*Goal of the exercise*. Only one stretch of the data below is wanted: the lines from the one with "Where should I" through the one with "Screen dimensions: 329x199", repeated exactly.

*Extracted records*.
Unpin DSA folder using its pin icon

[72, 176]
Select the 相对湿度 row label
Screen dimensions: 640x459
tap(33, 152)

...

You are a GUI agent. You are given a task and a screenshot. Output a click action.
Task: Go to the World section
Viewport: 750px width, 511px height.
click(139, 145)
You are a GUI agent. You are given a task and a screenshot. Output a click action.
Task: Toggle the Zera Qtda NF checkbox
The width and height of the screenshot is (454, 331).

---

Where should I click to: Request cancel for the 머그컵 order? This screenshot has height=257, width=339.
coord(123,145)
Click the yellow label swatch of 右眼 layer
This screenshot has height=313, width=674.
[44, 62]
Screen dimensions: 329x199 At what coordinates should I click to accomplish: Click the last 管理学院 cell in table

*Output of the task*.
Where should I click to: Request cancel for the 머그컵 order? This screenshot has height=257, width=339.
coord(123,145)
Click the yellow label swatch of 右眼 layer
This screenshot has height=313, width=674.
[44, 62]
Screen dimensions: 329x199 At what coordinates should I click to accomplish: Click the last 管理学院 cell in table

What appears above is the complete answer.